Help Needed Generating Database with RESCRIPt

I am trying to generate a database for complete bacteria present in NCBI using this command to annotate the ASV table.

qiime rescript get-ncbi-data --p-query 'txid2[ORGN] ' --output-dir NCBIdata_BactOnly

However this is no working, the commands get killed in between. Also, takes a lot of time(In days) to run

SILVIA and greens database is not working for my amplicomn data

@Dhwani_Dholakia,

I moved your last post from Annotate Bacterial Genes Amplicon data to a separate post here in Community Plugin Support.

The tool you are trying to use (rescript) is a community plugin and I thought you might get some better answers here than having it be part of your other question. It also makes it easier to find if other users have the same question in the future.

Hi @Dhwani_Dholakia ,

You are attempting to download all bacterial sequences in the nucleotide database... it is an extraordinarily large query, consisting of 71,204,621 entries... so it is not a surprise that the job gets killed.

Please also read carefully the help documentation (type qiime rescript get-ncbi-data --help to view this), particularly this part:

  Please be aware of the NCBI Disclaimer and Copyright notice
  (https://www.ncbi.nlm.nih.gov/home/about/policies/), particularly "run
  retrieval scripts on weekends or between 9 pm and 5 am Eastern Time
  weekdays for any series of more than 100 requests". As a rough guide, if
  you are downloading more than 125,000 sequences, only run this method at
  those times.

If you are interested in bacterial 16S sequences specifically, see this tutorial:

Good luck!

1 Like

@Nicholas_Bokulich

My Amplicon data is of the sequence generated using the primer of eight different bacterial genes. So in this case, I guess 16S data is not suitable, and also when I annotated using the SILVIA database, around 1% of data was annotated. So I wanted the complete bacterial gene database, with a hope that it will annotate my input data

This is the error i get

Plugin error from rescript:

Maximum retries (10) exceeded for HTTP request.
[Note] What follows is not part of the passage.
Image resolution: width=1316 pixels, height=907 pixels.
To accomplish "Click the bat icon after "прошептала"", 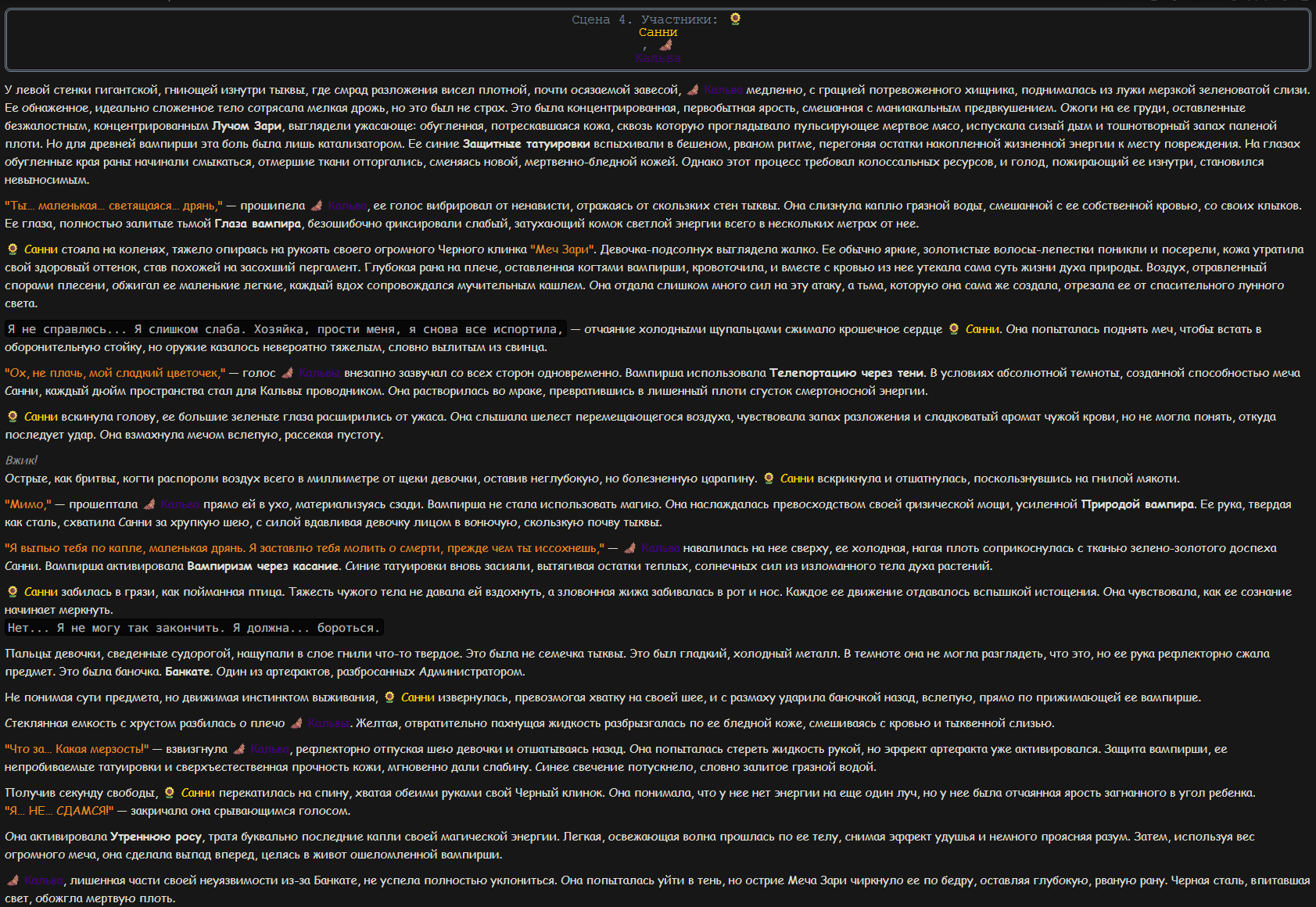I will click(x=149, y=504).
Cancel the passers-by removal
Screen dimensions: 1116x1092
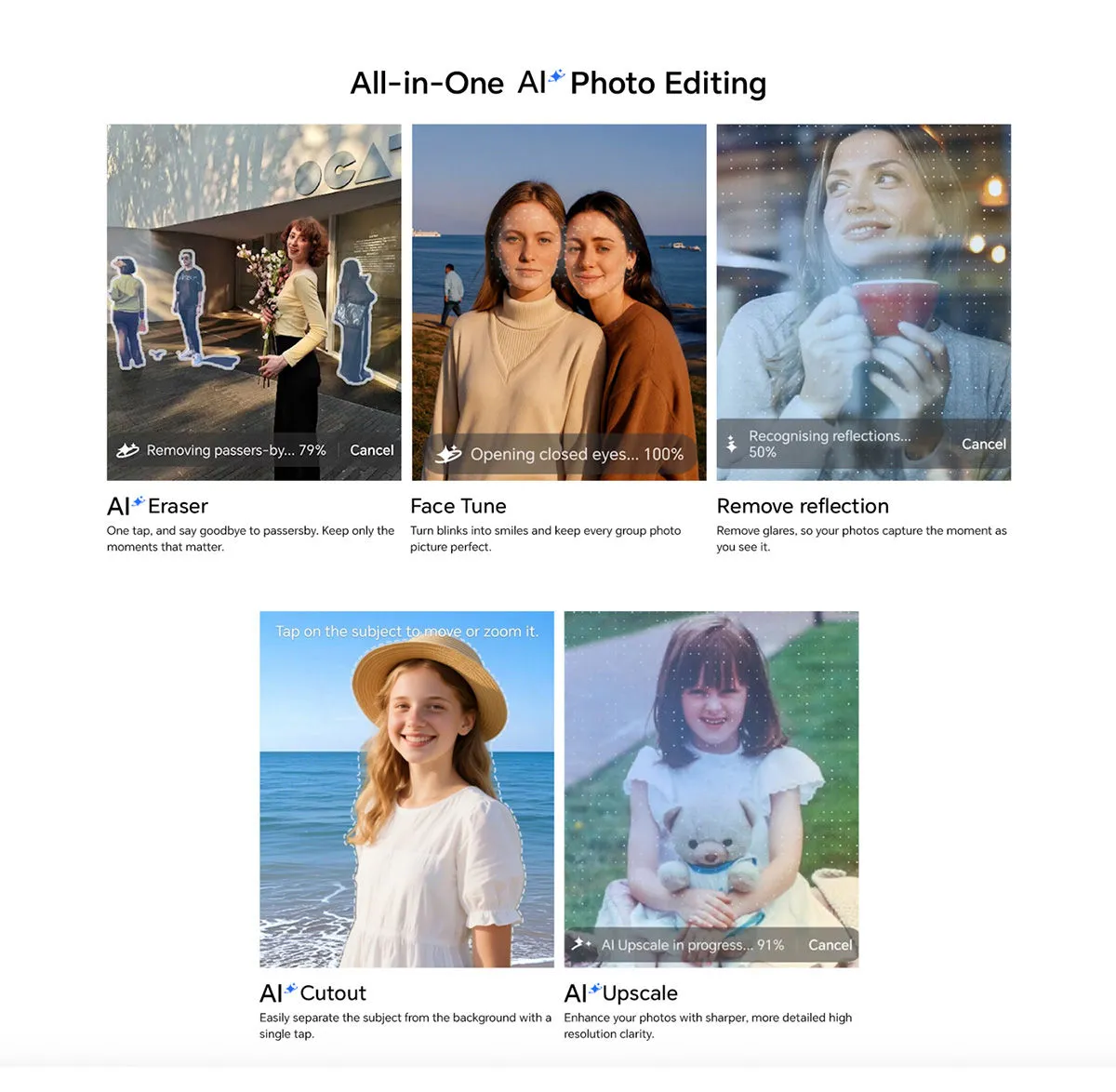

Persistent trouble downloading from NCBI. Last exception was
ChunkedEncodingError: ("Connection broken: ConnectionResetError(104, 'Connection reset by peer')", ConnectionResetError(104, 'Connection reset by peer'))

So create databases for those specific genes... not all bacterial sequences (including many full genomes). What you are attempting will not work.

It looks like you are having difficulty establishing a connection, or your connection is being killed because you are requesting too much/at the wrong times, as indicated by the policy message that I noted above. Please see that link for more details...

I recommend trying in a few days with a much more specific query.

Good luck!

@Nicholas_Bokulich

So create databases for those specific genes... not all bacterial sequences (including many full genomes). What you are attempting will not work.

I too thought the same thing. But how do I get the list of all bacteria that that has those genes and then create a specific database for it?